A Two Way Notebook For The Parents Of Young Kids

These days, parents of young kids are extremely busy.  And they always have so much information to keep track of.

Your brain is packed with important, sort-of-important, and not-so-important information about your kids. 

A lot of parents keep a notebook or Microsoft Word document where they record their kids’ important milestones and precocious remarks.  Do you do that?  If you don’t – and please don’t feel guilty here — I highly recommend that you start one right away!

Time passes far too quickly, and kids grow up in the blink of an eye!  Your charming and sweet toddler suddenly disappears and is replaced by a pimply teenager asking for a more flexible curfew!  Yep; it happens.

Truth be told, this suggestion – to record your child’s milestones and charming comments –is not novel.  Others have certainly proposed it.

But I’d like to suggest a slight, important tweak to this notebook.  I think this memory helper should be a “two-way” situation, meaning that you should record not only the things your kids do and say, but also the things you’d like to say to your kids. 

You undoubtedly have a lot of interesting and important things to tell your kids.  Have you told them how you met your husband?  Have you told them about your favorite Halloween costume?  Have you told them a trick you used in school to help you remember how to spell the word “dessert” correctly? 

Maybe those examples seem a bit trivial.  (But really, wouldn’t your kids like to hear them?)  You probably have some less trivial information to impart:  that you’d always like your kids – no matter what – to help their siblings.  That family time is your favorite part of the day.  That holding your fork like a person and not a gorilla is very important to you.

I don’t think that all the notes in your notebook have to be of monumental importance.  Anything that’s even slightly interesting can be written down there.  Record any somewhat interesting information that could be the basis for a conversation.   These topics can pass the time over dinner or during a traffic jam.

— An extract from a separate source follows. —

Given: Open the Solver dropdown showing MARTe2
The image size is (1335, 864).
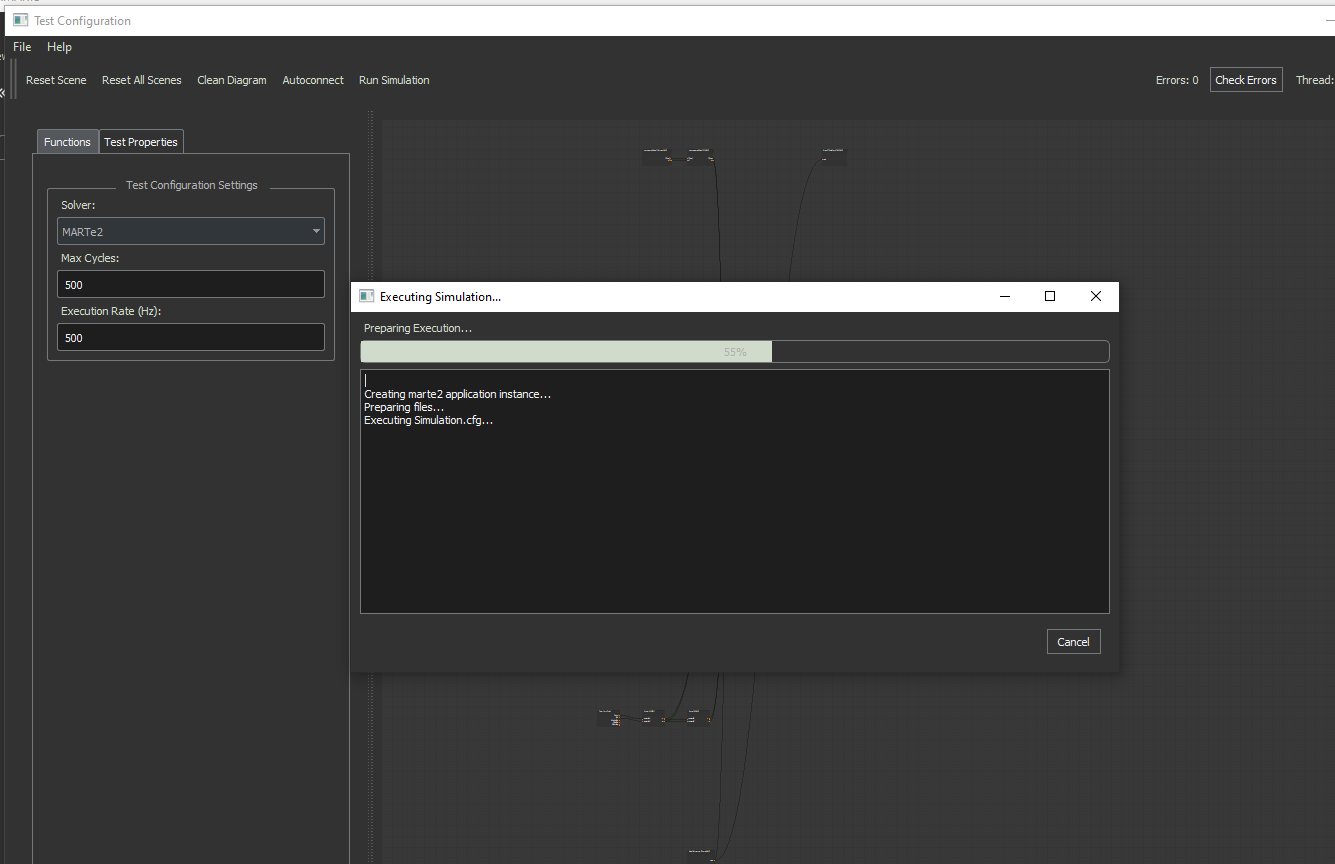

Here are items I have written down at the moment that I want to remember to tell my children:

  • A list of books, music, and movies that I (one day) want to share with my kids
  • Something funny that happened to me at the gym
  • A few words in German that I find amusing
  • Thoughts about how to deal with bullies
  • An idea or two for a new kind of smoothie

With everything else filling parents’ brains, sometimes it’s hard to remember to tell the kids all this stuff.  So . . . help yourself out.  Put this stuff in the notebook! Let me know what you are putting in your notebook.